Não acredito que ela tenha sucesso. Há uma transformação, e a direita não conseguirá desviar a convicção profunda de que a continuidade dessas políticas interessa a esse setor da sociedade, que vai perceber, crescentemente, que é a candidata Dilma que representa isso. Também não acredito na possibilidade de distorções que levem ao voto pelo medo. A eleição de 2006 significou uma ruptura. Os assim chamados formadores de opinião não formaram a opinião. Eles estavam convencidos de que o mais grave era a corrupção e, portanto, era importante derrotar Lula com os problemas de 2005. Se eles tivessem prevalecido, Lula não teria sido reeleito. Então, essas tentativas de distorcer a imagem de Dilma, que não têm fundamento, não serão bem sucedidas. Houve uma transformação estrutural - ­ por isso insisto na hipótese do lulismo. O que vai sustentar a eleição de Dilma é o lulismo.

Já que a base do lulismo é o subproletariado, qual é a base atual do antilulismo?  
A base sólida do antilulismo é a classe média tradicional e também a base sólida do PSDB. Embora o PSDB tenha uma base sólida no Brasil, ela é minoritária, e com essa base ele não ganha eleição.

Em sua opinião, que papel terá o presidente Lula daqui para a frente? 

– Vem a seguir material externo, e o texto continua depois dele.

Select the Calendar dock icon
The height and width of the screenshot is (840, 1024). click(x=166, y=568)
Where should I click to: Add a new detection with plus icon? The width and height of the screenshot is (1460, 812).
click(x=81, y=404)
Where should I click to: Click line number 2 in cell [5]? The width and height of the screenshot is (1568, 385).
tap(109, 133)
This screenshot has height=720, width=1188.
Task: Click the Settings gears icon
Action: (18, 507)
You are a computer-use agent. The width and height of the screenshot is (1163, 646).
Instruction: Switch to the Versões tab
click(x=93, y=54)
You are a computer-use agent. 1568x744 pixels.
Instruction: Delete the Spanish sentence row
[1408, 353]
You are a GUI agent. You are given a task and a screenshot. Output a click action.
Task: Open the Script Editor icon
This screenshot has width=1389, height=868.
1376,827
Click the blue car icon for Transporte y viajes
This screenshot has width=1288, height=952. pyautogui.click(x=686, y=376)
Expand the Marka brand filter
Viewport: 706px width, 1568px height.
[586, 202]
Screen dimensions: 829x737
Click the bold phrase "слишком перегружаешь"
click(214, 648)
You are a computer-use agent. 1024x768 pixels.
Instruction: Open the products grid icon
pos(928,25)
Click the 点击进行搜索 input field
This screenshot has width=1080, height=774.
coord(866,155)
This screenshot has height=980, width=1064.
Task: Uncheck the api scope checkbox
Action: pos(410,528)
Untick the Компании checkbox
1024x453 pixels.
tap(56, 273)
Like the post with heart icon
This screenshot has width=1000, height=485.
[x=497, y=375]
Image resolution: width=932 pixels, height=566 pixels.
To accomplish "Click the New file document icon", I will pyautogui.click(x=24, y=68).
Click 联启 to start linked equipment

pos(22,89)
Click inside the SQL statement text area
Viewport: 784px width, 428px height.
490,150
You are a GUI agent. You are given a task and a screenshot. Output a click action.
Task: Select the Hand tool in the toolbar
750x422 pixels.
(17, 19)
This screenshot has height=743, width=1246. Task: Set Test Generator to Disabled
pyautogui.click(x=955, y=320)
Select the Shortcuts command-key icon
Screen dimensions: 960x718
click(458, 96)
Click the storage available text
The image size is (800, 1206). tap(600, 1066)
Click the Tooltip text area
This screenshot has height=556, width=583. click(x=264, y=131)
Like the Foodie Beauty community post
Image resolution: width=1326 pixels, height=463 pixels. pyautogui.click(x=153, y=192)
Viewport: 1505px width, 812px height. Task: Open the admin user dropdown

Tenho a impressão de que ele continuará sendo a figura de primeira grandeza da política brasileira por um bom tempo. Principalmente porque se converteu em um líder inconteste de um setor enorme da sociedade brasileira. Além de estar deixando o governo com uma aprovação inédita, encarna um projeto que responde por um contingente importante da população brasileira, e, como é jovem, continuará por muito tempo como uma liderança política decisiva.

Como petista e cientista político, o que recomendaria à coordenação de campanha de Dilma? 

Eu gostaria, como militante da esquerda do PT, que fossem aproveitadas todas as oportunidades possíveis de avançar no sentido de um programa mais progressista. A chamada política real e pragmática impõe limites, mas um partido de esquerda responsável tem de procurar ampliar esses limites. Penso, por exemplo, que a autonomia do Banco Central é um problema. O país continua praticando taxas de juros muito altas e, mais adiante, vamos ter de mexer nisso, que está relacionado ao câmbio, à questão orçamentária. Essa ideia de que temos de caminhar para a eliminação da miséria e da pobreza no Brasil é o programa fundamental, essa é a tarefa histórica que temos de enfrentar, e para isso o país precisa ter altas taxas de crescimento e distribuição de renda.